The Talmud (Sanhedrin 82a) explains that Pinchas saw the act and was reminded of a law that Moses had already taught—a law that the others had forgotten or didn't have the courage to act upon. He said to Moses, "I learned from you, 'When a Jewish man cohabits with a heathen woman, zealots have the right to strike him dead [while he's in the midst of the act].'"

"Let the one who reads the letter be the agent to carry it out," Moses replied.

Immediately, "he took a spear in his hand…went after the Israelite man…drove it through both of them; the Israelite man, and the woman through her stomach, and the plague ceased from the children of Israel."

(Interestingly, this law is quite unusual in that if a person were to approach a Jewish court or rabbi and ask whether he should kill the offending person, the court would instruct him not to do so. It's basically a dispensation for a zealot who does so, not a law that is encouraged. This explains why even after being reminded of the law, Moses did not directly instruct Pinchas to do so.)

Pinchas did not take the law into his own hands. He followed the teaching exactly as Moses had previously conveyed it from the Almighty.

Pinchas was, in fact, a hero. There are times when, though we know what's right, we don't have the guts to live up to our values—especially if it comes at the cost of being mocked by the entire community. Pinchas, a "nobody" up until this point, actually put his life in danger by killing a prince. Zimri was supported by his entire tribe, and they could have easily killed Pinchas (and would have, if not for a sequence of miracles that occurred, as detailed in the Talmud). But Pinchas was not deterred by the danger. What concerned him was the danger facing his people, and he was willing to risk his life to eliminate the threat.

Nobody would have criticized him had he let the situation pass. On the contrary, he provoked much criticism for his deed, and was very nearly ostracized.

What makes this different than fundamentalism? Fundamentalists impose their religion on people who haven't had the same "vision" has they have. The Israelites did not deny that they had all heard the instructions from G‑d at Sinai.

And Fundamentalists act out of hate for anyone who doesn't share their belief. Pinchas acted out of a love for a nation that was suffering a deadly plague.

What are we to learn from this story?

Pinchas was not the leader amongst the Jewish people; Moses, Elazar, and the elders occupied the positions of authority. Yet when the need arose, Pinchas did not wait for the leaders' guidance, but seized the initiative himself.

The same applies with regard to every individual today, for every one of us has a unique contribution to make. With the confidence that comes from the truth of our inner conviction, we must all take the initiative and teach the truth, and not sell our true beliefs short for a pat on the back from the prominent and popular.

Thursday, July 2, 2009

Parshat CHUKAT-BALAK

Joel Cohen's Question:

After Miriam died, there was no water for the people.
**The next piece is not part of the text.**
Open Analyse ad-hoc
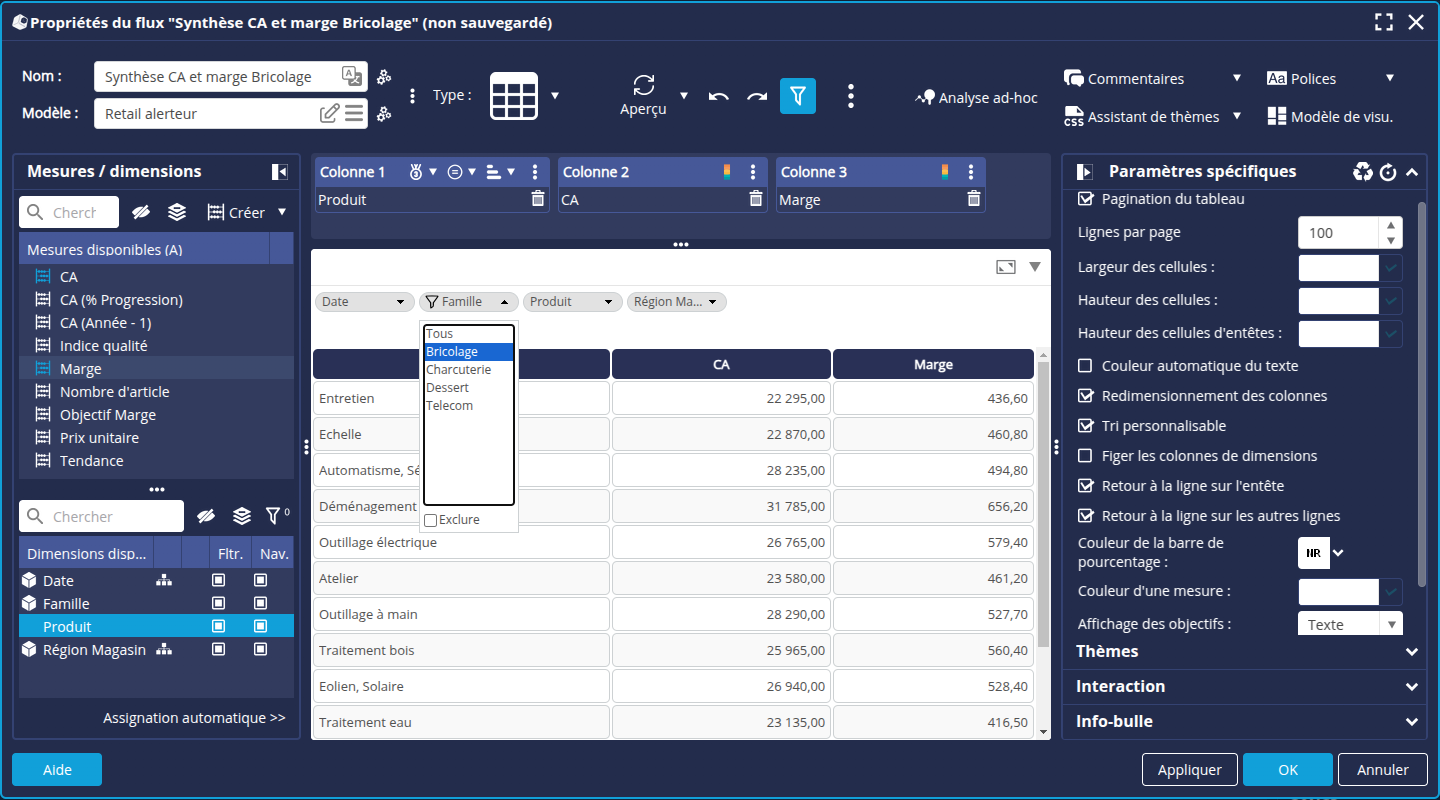1440x800 pixels. (976, 98)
They gathered against Moses and Aaron and quarreled, again arguing that they would have been better off to have died in Egypt. Moses and Aaron went to the Tent of the Meeting and prostrated themselves before G‑d.

Earlier when the people thirsted (Exodus 17:1-7), G‑d told Moses to "hit the rock" to draw water. This time, G‑d told Moses to "Take the staff…and speak to the rock." Moses took the staff; but, this time, ignoring the contrary command, Moses struck the rock, and water flowed.

Apparently angered at Moses' failure to comply with His explicit command to speak to the rock, G‑d told Moses (and Aaron) that going to the Promised Land was out of the question.

Why did G‑d become angry at Moses for such a seemingly trivial offense?
Was G‑d "insecure"—disturbed that the congregation might actually believe that Moses, not He, caused the miracle?
Or was the incident just a story to "justify" G‑d's plan to ensure that the captain must go down with his ship? The Nation couldn't go, so its leader couldn't go.

Rabbi Adam Mintz:

Joel, the sin and punishment of Moses is one of the most troubling and problematic stories in the entire Torah. As you wrote, how could the leader of the Jewish people who led the Isrealites out of Egypt and spoke directly to G‑d be punished for what seems to be such a trivial action? And, you correctly point out that in Exodus Moses was actually told to hit the rock. Why is this case different?

The simple answer to the question is that great people are held to a higher standard. So, while for most people this sin would be considered minor, for Moses this was a reason to be punished. Of course, this idea is true throughout history and we are all aware that politicians and other celebrities are held accountable for things that would not be considered transgressions for average people. Given this understanding, we can appreciate the story of the sin of Moses in a deeper and more significant manner.

I do not believe that G‑d is setting up Moses to be punished because "the captain must go down with the ship."

I believe, actually, that G‑d's decree not to allow Moses to enter the land was not a punishment in the classic sense of the term. Moses just did not sin to a degree that should have caused him to lose the right to fulfill his life's dream for which he had worked so hard. Rather, after Moses loses patience with the people and as a result hits the rock, G‑d realizes that Moses' "superimposing-on-nature" style of leadership – symbolized by "striking" the rock – which was necessary for the birth of a free people from a slave nation, was not sustainable by the people on a day-to-day basis. A people who will be knee-deep in worldly affairs upon entering the land will not be able to identify with this outer-worldly experience.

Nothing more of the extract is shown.